Speaking of inflation, that leads us to our second factor that could continue a further rally in prices: rising interest rates in an inflationary environment. Tomorrow morning, we get insight to December’s Consumer Price Index (CPI). This is a measure of a basket of a consumer’s typical purchases which compares how much prices have risen or fallen compared to the previous month or from 12 months ago. November’s report showed that inflation grew at the quickest level since the 1980s. Tomorrow’s report is not expected to be that high, the cost of goods is still extremely high compared to normal. A way to combat that is for the Federal Reserve to increase interest rates. Market participants are forecasting that the Federal Reserve may raise interest rates 3-4 times this year. How does this impact oil prices? Commodity prices, i.e., oil is seen as hedges against inflation because it signals that there is growth in an economy. What do you need for growth in an economy? Energy! Subsequently, if investors are going to purchase energy-related assets as a hedge against inflation and rising interest rates, they’re going to either directly or indirectly purchase crude oil.

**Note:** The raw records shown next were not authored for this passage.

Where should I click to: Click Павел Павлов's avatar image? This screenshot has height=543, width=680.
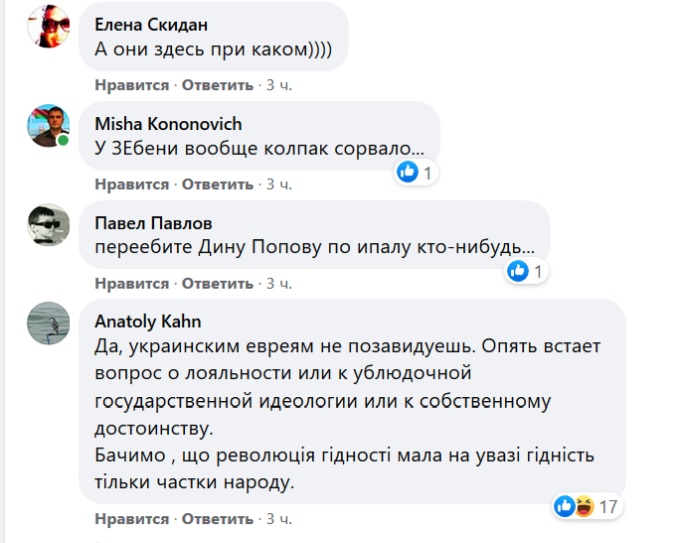[x=48, y=225]
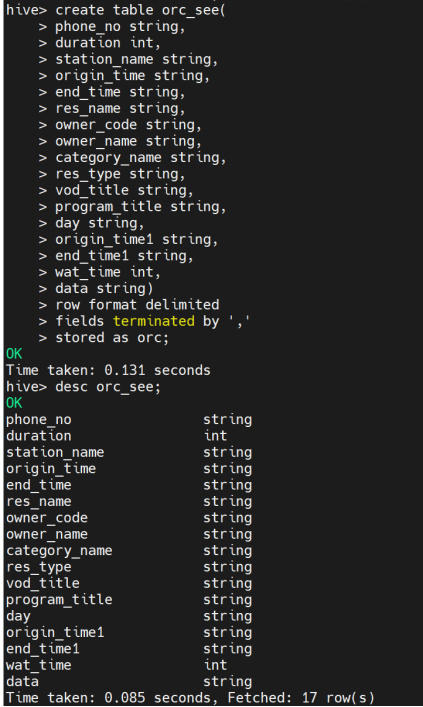This screenshot has height=707, width=423.
Task: Click the int type beside wat_time
Action: [216, 665]
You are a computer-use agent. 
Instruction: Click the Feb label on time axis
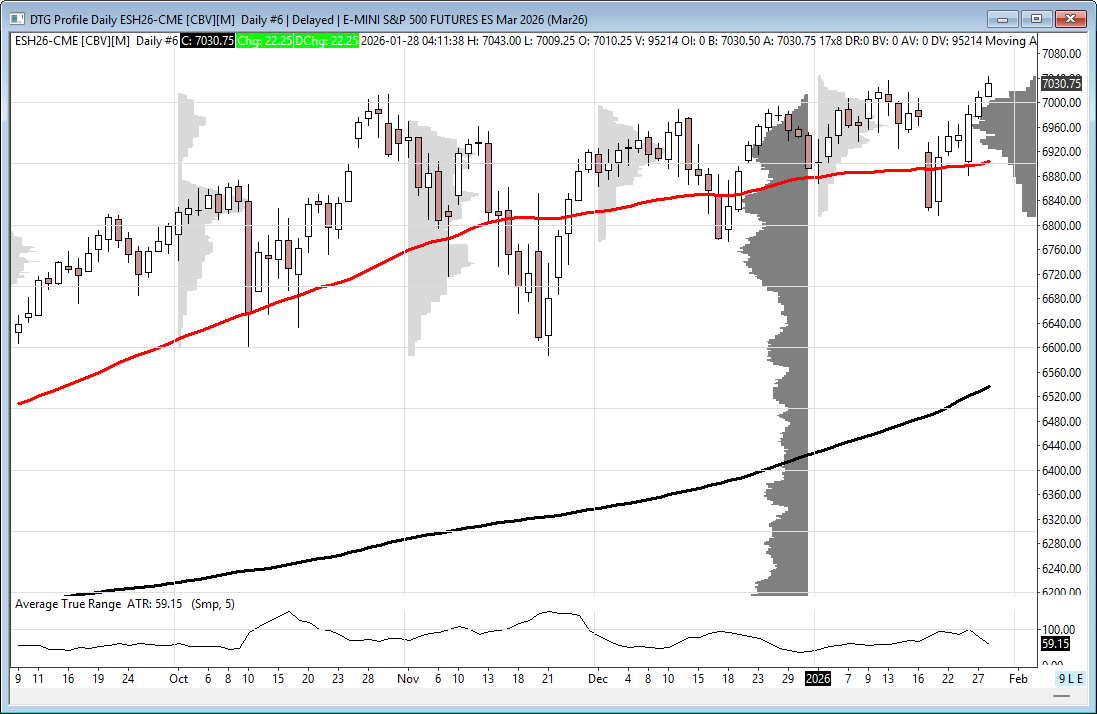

Lastly, OPEC+ oil production has been trending below their target as some nations are not producing what they agreed to. Additionally, there is a risk premium built into markets as concern persists that Russia may invade Ukraine to envelop them back into an original Soviet Union territory. An invasion would prompt the U.S. and its allies to instill sanctions on Russia, reducing its ability to produce and sell oil which would be bullish for oil prices.
The wild card right now is U.S. production. Strategists believe the U.S. will start ramping up production beyond 11.8 million barrels per day, but aren’t sure exactly how much and how quickly. With the futures curve 12 months from now getting closer to averaging $80/barrel and knowledge that many oil producers breakeven in the $50/barrel range, it might look very tempting to raise production later this year which may cap the rally in oil prices.
Until we start seeing some additional oil supply come on to the market, the bulls look to be in charge and may take this market to $84/barrel.